[start of Supplied records]

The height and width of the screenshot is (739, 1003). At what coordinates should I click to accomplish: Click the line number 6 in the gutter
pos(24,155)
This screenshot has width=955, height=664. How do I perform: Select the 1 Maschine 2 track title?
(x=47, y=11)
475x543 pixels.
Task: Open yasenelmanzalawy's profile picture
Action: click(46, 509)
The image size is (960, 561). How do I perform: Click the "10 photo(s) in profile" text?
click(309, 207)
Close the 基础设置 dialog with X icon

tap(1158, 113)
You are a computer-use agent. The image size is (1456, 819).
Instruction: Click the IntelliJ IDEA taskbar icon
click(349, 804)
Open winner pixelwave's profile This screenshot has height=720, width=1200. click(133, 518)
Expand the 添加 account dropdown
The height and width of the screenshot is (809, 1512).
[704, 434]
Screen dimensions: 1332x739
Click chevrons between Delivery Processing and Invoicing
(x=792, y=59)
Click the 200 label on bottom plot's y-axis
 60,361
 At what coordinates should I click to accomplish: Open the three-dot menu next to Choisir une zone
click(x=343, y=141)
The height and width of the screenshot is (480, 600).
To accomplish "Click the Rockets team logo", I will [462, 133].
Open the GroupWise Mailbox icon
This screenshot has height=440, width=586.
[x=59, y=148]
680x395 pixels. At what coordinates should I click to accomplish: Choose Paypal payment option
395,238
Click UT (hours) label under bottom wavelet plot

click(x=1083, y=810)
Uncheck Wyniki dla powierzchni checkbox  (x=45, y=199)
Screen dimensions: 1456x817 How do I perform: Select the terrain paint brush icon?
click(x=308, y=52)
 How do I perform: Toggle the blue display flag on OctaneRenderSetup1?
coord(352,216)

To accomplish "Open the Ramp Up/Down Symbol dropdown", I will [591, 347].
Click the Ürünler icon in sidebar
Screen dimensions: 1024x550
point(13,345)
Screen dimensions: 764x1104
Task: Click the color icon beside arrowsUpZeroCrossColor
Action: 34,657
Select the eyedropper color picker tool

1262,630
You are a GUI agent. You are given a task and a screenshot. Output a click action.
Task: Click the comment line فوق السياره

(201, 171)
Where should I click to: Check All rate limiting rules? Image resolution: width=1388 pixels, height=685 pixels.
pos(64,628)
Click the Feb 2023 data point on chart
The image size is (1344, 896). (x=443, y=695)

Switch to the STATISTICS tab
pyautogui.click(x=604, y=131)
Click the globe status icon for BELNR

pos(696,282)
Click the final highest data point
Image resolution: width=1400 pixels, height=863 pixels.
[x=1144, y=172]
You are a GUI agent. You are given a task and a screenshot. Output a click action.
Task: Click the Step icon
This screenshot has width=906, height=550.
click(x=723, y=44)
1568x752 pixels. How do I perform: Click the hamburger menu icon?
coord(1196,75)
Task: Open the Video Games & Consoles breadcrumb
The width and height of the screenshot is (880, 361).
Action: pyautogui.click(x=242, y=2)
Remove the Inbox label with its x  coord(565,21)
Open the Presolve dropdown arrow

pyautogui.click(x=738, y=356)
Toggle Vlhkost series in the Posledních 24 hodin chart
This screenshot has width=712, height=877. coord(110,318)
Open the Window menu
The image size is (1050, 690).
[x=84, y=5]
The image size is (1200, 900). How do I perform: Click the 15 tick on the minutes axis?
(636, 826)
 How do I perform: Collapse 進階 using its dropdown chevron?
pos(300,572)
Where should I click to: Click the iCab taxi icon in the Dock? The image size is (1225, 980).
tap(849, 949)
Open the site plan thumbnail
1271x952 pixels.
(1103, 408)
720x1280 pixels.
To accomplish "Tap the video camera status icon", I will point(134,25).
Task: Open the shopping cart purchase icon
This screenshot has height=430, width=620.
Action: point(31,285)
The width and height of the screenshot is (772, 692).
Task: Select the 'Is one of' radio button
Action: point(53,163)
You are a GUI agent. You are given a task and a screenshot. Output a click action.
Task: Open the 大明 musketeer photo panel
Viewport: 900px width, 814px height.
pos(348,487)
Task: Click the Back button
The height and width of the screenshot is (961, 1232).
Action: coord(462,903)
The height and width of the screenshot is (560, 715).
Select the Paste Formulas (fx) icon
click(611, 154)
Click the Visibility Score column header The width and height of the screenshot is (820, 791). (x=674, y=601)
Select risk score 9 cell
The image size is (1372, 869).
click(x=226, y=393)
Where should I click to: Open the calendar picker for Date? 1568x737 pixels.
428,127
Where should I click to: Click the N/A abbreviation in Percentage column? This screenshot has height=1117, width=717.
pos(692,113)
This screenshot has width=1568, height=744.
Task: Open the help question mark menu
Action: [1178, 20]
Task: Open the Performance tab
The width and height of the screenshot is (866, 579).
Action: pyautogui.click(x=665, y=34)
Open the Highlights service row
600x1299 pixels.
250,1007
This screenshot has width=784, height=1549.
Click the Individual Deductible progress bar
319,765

[end of Supplied records]

**Given instruction**
Turn the lines from the one containing "Where should I click to: Click the N/A" through the end of the records into a numbered list. Include both the first and last lines, and leave out any blank lines.

**Response for this exercise**
1. Where should I click to: Click the N/A abbreviation in Percentage column? This screenshot has height=1117, width=717.
2. pos(692,113)
3. This screenshot has width=1568, height=744.
4. Task: Open the help question mark menu
5. Action: [1178, 20]
6. Task: Open the Performance tab
7. The width and height of the screenshot is (866, 579).
8. Action: pyautogui.click(x=665, y=34)
9. Open the Highlights service row
10. 600x1299 pixels.
11. 250,1007
12. This screenshot has width=784, height=1549.
13. Click the Individual Deductible progress bar
14. 319,765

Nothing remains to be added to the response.